Le 24 avril, j'ai exprimé l'avis de mon groupe sur le futur Schéma directeur des usages et services numériques (SDUS), après que le syndicat mixte La Fibre 59/62 ait présenté son fonctionnement et ses ambitions.
Monsieur le Président, chers collègues,
Le schéma directeur des usages et services numériques qui nous est présenté dit beaucoup de choses et nous pensons qu’il en dit même sans doute trop.
La délibération et la présentation du syndicat mixte Nord – Pas de Calais numérique ce matin pose plusieurs questions stratégiques ; j'aimerais aborder celles qui nous semblent essentielles. J'en profite pour remercier les orateurs de ce matin pour leur apport au débat, qui nous semble bien plus déterminant que les orateurs de la veille.
La première question abordée est celle du coût. Le projet de développement du très haut débit dans la région Nord – Pas de Calais est un investissement lourd, 500 millions d'euros par an pendant 10 ans, quand bien même la facture de 500 millions serait réduite entre 210 et 250 millions par des aides de l’État, de l’Union européenne et la redevance des opérateurs.
La présentation du plan d’action pour le déploiement de la fibre 59/62 montre que les zones a priori les plus juteuses sont dans l'escarcelle du privé, alors que la partie dite « d’initiative publique » correspond aux zones délaissées par l'initiatrice privée. Nous nous interrogeons sur qui a présidé à cette répartition territoriale.
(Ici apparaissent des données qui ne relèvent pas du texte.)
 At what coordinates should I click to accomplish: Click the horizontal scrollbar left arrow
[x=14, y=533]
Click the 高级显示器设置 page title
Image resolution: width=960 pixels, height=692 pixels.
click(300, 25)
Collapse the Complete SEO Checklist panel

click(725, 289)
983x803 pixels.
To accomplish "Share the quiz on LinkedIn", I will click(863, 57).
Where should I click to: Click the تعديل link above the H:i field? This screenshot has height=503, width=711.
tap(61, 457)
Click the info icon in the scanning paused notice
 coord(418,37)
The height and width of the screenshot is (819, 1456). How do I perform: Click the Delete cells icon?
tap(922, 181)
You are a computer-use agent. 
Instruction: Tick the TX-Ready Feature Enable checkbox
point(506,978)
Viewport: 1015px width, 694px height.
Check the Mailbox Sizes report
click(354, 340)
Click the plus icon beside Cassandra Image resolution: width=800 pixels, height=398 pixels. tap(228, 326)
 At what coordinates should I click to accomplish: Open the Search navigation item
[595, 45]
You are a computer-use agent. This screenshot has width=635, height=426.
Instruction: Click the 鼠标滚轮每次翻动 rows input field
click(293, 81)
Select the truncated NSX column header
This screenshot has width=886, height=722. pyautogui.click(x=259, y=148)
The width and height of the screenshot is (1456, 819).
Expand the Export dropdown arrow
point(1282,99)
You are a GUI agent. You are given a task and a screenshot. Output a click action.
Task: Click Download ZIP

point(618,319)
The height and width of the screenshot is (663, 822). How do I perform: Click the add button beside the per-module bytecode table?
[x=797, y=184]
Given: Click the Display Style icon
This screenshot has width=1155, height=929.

On parle de gratuité pour les abonnés, mais, bien sûr, d’un coût annoncé de 1,1 milliard d'euros pour la partie d'initiative publique ; c'est le modèle économique qui doit être expliqué un peu plus avant ici : qui paye quoi dans ce projet et en face de quelle recette ?
Deuxième question que nous nous posons : celle des choix technologiques.
Après la course à l’ADSL pour tous dans la région, avec des débits d’ailleurs très divers d’une commune à l’autre, nous voici invités à développer le très haut débit pour réduire la fracture numérique. D'ores et déjà se pose la question de l'extinction de l’ADSL qui est demandée par Orange qui veut imposer partout la fibre. Se pose aussi la question des technologies VDSL 2, qui améliorent sensiblement le débit si on est jusqu’à 1 500 mètres du noeud de raccordement d'abonnés (NRA) le plus proche.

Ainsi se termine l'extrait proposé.